• **EXERCISE GOAL**: In the records starting at the line containing "Open Genie from" and ending at the last line, swap "sidebar" for "navigation pane" and return only those lines, otherwise unchanged.
-=-=-
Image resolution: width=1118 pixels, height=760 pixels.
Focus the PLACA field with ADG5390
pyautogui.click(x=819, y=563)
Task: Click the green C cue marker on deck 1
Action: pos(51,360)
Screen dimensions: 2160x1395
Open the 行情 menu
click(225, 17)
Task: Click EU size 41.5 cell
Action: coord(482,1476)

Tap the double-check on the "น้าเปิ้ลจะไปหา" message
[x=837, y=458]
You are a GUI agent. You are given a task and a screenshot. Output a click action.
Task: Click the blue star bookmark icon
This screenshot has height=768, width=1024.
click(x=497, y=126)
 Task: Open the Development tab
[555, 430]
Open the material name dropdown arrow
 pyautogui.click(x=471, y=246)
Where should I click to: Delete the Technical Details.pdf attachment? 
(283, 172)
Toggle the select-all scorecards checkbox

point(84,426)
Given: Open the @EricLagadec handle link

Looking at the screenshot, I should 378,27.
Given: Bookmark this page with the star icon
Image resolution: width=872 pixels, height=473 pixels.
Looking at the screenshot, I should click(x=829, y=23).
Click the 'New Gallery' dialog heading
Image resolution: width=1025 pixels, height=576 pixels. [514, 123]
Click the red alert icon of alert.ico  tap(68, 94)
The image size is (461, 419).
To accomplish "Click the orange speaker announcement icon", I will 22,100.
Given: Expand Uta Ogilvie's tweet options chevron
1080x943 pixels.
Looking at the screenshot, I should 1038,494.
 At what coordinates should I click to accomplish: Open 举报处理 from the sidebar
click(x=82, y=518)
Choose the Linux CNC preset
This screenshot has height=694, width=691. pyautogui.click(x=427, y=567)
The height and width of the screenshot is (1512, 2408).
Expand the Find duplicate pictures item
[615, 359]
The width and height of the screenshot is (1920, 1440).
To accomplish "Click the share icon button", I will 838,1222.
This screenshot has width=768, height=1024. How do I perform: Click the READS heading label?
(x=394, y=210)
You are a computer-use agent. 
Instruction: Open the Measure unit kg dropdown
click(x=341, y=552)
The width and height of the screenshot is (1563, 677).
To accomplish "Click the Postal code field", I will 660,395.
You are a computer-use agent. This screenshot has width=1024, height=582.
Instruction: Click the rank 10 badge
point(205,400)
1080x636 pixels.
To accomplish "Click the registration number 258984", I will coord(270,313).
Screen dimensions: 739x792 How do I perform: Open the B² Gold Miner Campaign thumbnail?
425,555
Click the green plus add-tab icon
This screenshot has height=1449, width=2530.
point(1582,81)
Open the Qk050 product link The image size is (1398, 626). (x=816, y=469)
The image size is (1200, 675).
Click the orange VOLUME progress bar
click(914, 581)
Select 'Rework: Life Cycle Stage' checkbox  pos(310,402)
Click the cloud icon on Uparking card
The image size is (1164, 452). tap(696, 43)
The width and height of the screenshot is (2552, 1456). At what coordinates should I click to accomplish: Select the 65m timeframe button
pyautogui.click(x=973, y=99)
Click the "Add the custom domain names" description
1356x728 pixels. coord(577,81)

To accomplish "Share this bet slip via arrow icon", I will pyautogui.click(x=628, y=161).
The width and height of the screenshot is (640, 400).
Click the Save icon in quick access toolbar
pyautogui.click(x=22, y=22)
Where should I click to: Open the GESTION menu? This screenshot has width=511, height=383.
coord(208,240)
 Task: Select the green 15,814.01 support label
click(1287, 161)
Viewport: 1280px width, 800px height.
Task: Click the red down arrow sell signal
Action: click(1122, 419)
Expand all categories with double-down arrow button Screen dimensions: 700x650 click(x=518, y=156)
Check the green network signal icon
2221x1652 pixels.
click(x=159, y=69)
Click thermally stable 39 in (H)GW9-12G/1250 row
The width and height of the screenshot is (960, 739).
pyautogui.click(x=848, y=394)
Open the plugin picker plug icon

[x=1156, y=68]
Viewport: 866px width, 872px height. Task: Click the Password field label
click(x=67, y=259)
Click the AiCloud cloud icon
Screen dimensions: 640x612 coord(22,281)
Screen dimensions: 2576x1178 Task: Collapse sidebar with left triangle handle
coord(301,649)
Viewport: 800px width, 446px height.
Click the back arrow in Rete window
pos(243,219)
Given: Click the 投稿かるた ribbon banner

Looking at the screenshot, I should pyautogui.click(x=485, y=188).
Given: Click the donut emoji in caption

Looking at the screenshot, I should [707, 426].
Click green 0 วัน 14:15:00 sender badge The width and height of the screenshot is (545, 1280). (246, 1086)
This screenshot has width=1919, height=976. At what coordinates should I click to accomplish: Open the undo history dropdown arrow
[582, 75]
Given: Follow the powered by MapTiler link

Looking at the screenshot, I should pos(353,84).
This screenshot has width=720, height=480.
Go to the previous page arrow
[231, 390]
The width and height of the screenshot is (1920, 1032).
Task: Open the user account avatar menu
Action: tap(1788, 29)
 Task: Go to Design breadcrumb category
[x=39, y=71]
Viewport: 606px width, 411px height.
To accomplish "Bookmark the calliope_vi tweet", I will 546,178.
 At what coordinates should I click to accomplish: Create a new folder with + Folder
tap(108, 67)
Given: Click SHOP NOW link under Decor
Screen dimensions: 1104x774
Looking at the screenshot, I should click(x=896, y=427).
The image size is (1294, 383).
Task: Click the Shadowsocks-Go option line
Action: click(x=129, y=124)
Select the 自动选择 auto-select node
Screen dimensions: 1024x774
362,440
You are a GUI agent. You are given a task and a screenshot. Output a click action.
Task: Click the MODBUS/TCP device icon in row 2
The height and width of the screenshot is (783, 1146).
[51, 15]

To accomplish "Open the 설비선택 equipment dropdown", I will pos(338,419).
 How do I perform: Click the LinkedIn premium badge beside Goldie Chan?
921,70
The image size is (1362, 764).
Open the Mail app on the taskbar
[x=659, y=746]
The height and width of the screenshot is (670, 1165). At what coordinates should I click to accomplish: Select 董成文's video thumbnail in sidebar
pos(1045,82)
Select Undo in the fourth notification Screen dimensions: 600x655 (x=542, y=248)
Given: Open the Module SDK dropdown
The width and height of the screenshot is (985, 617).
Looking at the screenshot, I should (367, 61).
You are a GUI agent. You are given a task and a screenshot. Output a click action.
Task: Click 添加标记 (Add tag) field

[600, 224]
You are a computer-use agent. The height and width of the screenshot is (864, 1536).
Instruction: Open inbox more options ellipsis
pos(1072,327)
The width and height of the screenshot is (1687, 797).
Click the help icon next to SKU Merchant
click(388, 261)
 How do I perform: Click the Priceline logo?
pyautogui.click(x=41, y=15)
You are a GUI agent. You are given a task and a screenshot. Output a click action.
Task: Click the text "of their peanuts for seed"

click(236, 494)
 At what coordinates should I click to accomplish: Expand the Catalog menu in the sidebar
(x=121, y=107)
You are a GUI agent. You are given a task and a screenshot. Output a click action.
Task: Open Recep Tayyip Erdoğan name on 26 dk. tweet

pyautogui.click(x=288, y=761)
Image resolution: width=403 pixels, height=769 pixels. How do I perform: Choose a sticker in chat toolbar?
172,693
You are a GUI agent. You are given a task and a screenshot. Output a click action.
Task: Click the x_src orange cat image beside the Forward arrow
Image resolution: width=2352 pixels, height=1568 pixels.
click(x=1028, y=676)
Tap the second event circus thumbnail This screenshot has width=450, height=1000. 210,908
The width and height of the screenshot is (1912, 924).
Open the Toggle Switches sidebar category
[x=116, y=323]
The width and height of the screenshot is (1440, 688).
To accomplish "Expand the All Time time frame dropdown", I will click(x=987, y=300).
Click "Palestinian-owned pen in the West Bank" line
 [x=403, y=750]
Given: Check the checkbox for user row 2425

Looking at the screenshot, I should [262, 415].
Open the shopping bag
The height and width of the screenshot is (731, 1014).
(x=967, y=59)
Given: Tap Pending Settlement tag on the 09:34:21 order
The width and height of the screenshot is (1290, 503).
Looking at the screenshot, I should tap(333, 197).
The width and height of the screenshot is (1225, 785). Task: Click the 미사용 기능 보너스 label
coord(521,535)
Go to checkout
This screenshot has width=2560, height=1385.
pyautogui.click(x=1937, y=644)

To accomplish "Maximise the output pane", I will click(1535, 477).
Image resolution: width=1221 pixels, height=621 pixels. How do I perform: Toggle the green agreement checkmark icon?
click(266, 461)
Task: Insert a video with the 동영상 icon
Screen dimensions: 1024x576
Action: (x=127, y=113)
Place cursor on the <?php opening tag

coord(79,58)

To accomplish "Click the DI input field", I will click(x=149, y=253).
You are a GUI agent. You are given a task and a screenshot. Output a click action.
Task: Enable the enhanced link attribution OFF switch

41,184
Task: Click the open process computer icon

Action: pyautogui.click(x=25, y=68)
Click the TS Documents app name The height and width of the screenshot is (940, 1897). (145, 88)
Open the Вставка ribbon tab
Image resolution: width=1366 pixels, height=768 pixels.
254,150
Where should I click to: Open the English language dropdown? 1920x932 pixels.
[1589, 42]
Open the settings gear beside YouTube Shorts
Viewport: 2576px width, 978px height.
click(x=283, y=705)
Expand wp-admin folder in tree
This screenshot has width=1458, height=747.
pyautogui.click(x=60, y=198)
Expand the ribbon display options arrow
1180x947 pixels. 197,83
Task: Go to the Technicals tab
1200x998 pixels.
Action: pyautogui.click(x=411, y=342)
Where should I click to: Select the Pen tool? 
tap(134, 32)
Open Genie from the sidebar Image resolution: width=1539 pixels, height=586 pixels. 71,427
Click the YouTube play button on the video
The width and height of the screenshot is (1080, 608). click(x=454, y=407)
-=-=-
• **ANSWER TO THE TASK**:
Open Genie from the navigation pane Image resolution: width=1539 pixels, height=586 pixels. 71,427
Click the YouTube play button on the video
The width and height of the screenshot is (1080, 608). click(x=454, y=407)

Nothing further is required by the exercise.